Reading the Institute of Directors' journal over lunch today my heart began to sink. Almost every story seemed to reference "social enterprise," companies' "green credentials" or "corporate social responsibility." Our "educators," the media and the luvvies of the art world have long preached that what is done for love is better than what is done for money. That this is now unchallenged even by the IOD makes it no less wrong.
I was considering how to articulate this controversial idea to my tender-hearted readers when a post by Washington Rebel saved me the trouble. It led me to this perfect statement by American Thinker. I have added that site to my daily reading list on the basis of three splendid paragraphs:
All we have is our time and our talents. We trade those for either money, pleasure or for service to others.
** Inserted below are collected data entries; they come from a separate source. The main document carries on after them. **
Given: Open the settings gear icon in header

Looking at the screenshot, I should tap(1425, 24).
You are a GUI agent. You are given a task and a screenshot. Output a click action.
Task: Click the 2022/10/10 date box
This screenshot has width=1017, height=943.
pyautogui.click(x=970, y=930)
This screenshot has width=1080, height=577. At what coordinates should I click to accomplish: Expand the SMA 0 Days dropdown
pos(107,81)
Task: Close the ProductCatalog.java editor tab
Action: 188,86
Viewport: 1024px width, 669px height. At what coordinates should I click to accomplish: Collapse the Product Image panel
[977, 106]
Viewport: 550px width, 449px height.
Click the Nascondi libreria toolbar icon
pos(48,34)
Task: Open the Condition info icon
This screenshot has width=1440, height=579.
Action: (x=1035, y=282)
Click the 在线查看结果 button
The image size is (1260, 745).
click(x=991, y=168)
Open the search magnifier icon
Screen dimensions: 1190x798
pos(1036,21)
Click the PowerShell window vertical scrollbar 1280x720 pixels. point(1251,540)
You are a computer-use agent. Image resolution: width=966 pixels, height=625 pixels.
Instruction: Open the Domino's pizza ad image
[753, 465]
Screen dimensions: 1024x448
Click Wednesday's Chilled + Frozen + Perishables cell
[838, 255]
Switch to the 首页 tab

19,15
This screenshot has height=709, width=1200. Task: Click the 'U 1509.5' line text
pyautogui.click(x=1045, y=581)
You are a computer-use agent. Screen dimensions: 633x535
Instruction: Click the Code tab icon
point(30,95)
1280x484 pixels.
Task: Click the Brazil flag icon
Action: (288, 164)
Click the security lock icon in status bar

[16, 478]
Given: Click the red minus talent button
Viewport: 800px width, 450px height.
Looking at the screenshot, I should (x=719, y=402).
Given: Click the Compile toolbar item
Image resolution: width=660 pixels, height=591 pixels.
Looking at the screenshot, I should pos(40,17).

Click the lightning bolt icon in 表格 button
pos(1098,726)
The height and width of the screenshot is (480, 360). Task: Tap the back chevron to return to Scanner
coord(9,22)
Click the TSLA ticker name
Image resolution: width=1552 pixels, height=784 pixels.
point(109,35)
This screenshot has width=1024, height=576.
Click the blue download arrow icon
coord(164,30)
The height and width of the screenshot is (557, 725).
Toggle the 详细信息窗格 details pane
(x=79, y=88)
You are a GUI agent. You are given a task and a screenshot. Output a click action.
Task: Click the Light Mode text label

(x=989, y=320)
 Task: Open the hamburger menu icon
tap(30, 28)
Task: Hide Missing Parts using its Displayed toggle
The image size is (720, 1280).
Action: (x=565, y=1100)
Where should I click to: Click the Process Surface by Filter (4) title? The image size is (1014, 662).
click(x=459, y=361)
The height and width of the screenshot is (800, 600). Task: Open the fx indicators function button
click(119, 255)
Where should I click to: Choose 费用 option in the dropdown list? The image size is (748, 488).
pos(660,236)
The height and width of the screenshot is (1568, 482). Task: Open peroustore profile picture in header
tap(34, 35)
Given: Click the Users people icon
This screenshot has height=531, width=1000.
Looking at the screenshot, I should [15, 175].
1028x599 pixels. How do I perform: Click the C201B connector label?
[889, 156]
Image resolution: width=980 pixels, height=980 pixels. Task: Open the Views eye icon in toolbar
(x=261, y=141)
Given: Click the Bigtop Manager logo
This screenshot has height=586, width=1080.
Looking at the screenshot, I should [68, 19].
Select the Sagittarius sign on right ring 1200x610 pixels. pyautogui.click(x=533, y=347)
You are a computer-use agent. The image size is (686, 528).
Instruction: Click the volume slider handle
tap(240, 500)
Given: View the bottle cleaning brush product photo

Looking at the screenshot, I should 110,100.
Now there is absolutely nothing wrong with trading a lot of your time and talent for money. In fact, until you have met all of your financial obligations to your family and your creditors, that is exactly how you should spend the majority of your time and talents. That is not greed. That is maturity.
Then and only then are you in a position to spend more of your time and talents in pleasurable or charitable pursuits. That's not to say you can't coach little league or go fishing until your mortgage is paid off -- it is to say that if you are living off the fruits of others while volunteering or agitating "for free," you are really not a volunteer at all. You are a mooch.
You are running up society's credit card but making yourself feel more virtuous than those actually paying for your habit because you are "not in it for the money."
A corporate leader crowing about "corporate social responsibility" is on a moral par with a politician boasting of his "generosity" with taxpayers' cash. It is hypocrisy at best and fraud at worst.